** BEGIN DATA LINES **
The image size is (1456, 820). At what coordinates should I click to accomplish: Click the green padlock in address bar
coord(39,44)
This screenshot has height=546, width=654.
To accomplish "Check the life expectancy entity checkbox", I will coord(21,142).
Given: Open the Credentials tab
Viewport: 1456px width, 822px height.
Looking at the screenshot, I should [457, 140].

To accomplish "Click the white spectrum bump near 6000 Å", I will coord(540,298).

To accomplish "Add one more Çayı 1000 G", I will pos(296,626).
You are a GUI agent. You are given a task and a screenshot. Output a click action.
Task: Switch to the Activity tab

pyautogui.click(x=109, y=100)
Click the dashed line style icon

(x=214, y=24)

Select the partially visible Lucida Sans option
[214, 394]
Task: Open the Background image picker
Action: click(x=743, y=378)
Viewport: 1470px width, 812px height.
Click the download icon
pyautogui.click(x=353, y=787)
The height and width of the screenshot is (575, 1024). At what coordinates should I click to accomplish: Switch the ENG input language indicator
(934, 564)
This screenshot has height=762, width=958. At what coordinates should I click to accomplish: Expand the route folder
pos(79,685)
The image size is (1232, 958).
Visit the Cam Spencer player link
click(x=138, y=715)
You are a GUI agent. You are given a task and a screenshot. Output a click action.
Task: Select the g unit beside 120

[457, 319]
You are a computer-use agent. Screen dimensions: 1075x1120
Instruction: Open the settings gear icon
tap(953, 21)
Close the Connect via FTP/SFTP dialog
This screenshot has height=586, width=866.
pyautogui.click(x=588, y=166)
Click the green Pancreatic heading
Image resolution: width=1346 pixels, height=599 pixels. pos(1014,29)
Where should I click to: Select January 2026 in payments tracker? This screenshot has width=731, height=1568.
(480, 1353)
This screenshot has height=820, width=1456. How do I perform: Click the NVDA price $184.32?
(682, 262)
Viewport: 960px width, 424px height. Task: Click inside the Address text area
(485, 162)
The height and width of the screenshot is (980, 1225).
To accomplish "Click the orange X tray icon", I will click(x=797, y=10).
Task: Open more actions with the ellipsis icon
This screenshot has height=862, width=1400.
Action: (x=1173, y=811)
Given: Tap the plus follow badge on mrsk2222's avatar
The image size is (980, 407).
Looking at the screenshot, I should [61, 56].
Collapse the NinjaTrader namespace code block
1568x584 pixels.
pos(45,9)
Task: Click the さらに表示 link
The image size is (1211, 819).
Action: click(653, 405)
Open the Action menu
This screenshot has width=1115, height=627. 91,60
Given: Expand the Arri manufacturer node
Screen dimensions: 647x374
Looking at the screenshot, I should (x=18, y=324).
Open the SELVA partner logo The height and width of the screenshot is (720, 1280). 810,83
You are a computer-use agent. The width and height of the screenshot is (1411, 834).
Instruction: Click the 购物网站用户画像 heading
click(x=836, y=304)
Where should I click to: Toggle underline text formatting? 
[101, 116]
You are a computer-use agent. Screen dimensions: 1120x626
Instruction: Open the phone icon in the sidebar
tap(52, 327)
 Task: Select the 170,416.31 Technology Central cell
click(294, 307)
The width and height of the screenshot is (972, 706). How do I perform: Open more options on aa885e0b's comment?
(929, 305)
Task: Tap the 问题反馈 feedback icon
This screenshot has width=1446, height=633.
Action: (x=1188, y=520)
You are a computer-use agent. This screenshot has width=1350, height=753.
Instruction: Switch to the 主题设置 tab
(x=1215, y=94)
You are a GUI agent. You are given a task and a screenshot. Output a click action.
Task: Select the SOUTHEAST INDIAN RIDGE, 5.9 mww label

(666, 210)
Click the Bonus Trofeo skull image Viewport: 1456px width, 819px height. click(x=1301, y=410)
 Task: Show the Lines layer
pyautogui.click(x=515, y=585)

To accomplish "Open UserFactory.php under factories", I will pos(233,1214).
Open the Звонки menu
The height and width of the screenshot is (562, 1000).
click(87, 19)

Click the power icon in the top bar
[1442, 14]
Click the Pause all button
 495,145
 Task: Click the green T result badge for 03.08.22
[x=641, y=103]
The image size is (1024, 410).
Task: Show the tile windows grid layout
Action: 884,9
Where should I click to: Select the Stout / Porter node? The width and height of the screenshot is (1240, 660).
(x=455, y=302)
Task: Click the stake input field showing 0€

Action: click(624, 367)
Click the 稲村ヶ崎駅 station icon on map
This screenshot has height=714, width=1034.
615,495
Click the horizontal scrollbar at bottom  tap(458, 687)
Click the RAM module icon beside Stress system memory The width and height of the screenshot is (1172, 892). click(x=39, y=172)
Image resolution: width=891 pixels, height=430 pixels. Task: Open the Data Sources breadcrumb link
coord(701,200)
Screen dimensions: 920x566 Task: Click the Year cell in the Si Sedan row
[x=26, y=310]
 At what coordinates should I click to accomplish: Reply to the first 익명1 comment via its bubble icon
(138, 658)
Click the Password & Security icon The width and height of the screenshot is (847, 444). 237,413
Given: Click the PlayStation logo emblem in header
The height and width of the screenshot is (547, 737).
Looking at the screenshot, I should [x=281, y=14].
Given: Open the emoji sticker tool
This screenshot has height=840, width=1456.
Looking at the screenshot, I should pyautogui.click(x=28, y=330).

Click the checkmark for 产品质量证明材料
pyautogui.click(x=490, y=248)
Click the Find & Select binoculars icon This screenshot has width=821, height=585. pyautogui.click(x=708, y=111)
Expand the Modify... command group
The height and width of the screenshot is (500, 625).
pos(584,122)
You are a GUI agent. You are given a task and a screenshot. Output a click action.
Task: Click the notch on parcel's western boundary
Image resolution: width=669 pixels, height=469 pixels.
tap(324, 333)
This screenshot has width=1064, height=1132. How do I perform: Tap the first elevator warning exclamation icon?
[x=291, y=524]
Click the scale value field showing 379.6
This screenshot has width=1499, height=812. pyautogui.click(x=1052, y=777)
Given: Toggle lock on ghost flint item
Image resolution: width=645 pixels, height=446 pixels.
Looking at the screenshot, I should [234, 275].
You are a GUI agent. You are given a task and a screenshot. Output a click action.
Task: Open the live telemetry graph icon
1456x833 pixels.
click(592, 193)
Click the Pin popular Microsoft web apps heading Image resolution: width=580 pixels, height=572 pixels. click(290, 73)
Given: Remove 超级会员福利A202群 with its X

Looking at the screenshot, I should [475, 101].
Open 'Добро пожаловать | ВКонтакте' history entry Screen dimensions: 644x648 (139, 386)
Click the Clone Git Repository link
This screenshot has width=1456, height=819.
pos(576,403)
** END DATA LINES **
THE REQUEST: Collect every line of the listing above that contains the string "comment", and reproduce each such line in full.

FINISHED ANSWER:
The width and height of the screenshot is (972, 706). How do I perform: Open more options on aa885e0b's comment?
 At what coordinates should I click to accomplish: Reply to the first 익명1 comment via its bubble icon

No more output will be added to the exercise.